**WORK INSTRUCTIONS**:
1) In the rebreathing study abstract, where was the standard rebreathing paradigm developed?
2) Can you turn the paragraph beginning "The set-up comprises" in the rebreathing study abstract into a short bulleted list that keeps its main facts?

**EXERCISE PASSAGE**:
+-------+
Abstract

After COVID-19, a number of patients report long-lasting dyspnea and chronic fatigue that are not sufficiently explained by peripheral organ dysfunction. Those symptoms can be severely impairing and frequently lead to increased health care consultation. To investigate their cause, we implemented a standard rebreathing paradigm developed at the KU Leuven (Belgium). Here, we describe an improved, simplified experimental setup, its validation and comparison with data obtained previously in healthy participants.
The set-up comprises a capnograph, pneumotachograph and rebreathing bag behind a visual barrier connected to a two-way-valve for single-blinded switching of the source of breathing between room air and rebreathing bag. We compared the course of minute ventilation and end-tidal CO2 concentration of healthy participants from our study (N=25) with data from healthy participants published by Bogaerts et al. (2010) and Van den Houte et al. (2018).
+-------+
**RECORDS**:
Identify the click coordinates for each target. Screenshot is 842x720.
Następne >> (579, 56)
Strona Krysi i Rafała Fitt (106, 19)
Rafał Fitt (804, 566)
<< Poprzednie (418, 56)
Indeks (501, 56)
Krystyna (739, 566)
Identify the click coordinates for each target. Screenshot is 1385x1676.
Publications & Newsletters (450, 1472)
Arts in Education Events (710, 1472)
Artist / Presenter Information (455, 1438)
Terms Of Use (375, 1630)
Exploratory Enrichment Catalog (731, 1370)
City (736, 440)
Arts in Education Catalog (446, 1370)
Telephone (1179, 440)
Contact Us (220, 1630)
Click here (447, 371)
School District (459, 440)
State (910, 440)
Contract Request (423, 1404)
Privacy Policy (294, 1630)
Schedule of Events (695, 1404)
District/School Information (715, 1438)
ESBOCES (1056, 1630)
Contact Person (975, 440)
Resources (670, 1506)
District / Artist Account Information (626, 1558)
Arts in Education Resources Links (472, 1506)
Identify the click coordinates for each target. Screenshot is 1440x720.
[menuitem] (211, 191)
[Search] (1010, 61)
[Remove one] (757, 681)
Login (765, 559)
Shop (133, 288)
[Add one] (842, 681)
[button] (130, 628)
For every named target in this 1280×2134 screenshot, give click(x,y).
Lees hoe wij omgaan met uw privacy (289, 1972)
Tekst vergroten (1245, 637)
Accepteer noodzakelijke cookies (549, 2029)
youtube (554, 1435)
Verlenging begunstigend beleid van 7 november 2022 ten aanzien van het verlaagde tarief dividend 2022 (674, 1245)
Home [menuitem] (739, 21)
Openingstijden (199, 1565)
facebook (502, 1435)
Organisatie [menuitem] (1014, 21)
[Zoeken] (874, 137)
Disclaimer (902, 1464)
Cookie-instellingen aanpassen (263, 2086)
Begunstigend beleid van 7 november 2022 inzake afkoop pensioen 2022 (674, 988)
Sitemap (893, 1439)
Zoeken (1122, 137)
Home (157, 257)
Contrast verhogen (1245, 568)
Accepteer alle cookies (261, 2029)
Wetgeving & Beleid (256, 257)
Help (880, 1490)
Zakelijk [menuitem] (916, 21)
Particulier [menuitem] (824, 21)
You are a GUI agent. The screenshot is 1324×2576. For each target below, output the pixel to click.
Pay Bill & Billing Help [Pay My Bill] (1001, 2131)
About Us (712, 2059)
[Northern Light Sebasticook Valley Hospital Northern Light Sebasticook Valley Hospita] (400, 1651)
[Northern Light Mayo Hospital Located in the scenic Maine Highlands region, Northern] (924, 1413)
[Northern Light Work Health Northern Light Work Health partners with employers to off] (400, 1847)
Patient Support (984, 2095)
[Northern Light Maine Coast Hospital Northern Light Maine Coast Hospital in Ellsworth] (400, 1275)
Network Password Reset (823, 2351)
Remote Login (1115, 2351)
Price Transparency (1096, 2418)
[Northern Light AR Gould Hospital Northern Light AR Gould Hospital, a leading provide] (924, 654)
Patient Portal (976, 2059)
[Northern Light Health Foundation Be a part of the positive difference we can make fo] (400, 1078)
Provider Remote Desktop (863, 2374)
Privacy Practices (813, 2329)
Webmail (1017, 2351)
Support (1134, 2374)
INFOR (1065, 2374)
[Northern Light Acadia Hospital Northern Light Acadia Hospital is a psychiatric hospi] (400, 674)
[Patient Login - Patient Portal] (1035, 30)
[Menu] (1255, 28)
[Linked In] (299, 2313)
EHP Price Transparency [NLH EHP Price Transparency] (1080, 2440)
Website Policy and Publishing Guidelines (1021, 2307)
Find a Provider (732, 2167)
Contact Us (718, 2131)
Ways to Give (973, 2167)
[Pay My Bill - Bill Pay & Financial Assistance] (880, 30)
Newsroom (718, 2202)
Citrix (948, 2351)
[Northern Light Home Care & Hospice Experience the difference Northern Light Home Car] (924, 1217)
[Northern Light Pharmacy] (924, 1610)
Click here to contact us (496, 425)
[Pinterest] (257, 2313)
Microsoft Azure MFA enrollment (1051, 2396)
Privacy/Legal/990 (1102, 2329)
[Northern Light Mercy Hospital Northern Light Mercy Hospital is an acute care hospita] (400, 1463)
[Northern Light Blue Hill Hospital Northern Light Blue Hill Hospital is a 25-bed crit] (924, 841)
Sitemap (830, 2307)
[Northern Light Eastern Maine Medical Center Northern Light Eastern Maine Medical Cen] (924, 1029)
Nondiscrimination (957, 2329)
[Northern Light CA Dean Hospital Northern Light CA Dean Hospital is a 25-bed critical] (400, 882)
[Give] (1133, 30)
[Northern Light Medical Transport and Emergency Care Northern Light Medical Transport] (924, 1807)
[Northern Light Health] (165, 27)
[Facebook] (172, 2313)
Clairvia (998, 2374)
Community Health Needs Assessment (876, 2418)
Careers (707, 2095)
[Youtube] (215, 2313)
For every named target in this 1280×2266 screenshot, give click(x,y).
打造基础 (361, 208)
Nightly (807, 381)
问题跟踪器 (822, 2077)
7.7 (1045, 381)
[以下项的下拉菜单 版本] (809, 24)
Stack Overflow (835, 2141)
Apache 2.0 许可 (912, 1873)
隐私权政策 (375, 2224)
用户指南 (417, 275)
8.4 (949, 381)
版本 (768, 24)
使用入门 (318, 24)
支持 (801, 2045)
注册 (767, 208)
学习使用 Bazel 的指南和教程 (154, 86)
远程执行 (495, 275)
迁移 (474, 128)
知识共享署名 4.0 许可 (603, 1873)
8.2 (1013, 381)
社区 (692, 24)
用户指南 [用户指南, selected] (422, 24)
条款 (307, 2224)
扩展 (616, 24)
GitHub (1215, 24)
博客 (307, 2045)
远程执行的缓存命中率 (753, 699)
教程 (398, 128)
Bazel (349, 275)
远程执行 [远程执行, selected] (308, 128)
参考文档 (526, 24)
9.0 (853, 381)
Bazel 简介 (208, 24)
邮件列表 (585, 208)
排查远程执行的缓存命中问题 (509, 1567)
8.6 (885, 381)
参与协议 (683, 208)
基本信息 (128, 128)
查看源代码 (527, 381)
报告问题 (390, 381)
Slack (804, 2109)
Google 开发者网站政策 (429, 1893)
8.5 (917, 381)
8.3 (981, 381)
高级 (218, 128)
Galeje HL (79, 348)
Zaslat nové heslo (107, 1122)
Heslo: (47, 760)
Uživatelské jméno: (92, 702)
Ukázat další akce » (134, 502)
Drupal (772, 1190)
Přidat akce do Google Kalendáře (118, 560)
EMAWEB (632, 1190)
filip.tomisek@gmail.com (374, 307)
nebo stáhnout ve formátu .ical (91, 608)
+-------+
**ANSWERS FOR THIS EXERCISE**:
1) At the KU Leuven (Belgium).

2)
- Setup: a capnograph, a pneumotachograph and a rebreathing bag placed behind a visual barrier.
- A two-way valve allows single-blinded switching of the breathing source between room air and the rebreathing bag.
- Comparison: the course of minute ventilation and end-tidal CO2 concentration in 25 healthy participants from this study was compared with data from healthy participants published by Bogaerts et al. (2010) and Van den Houte et al. (2018).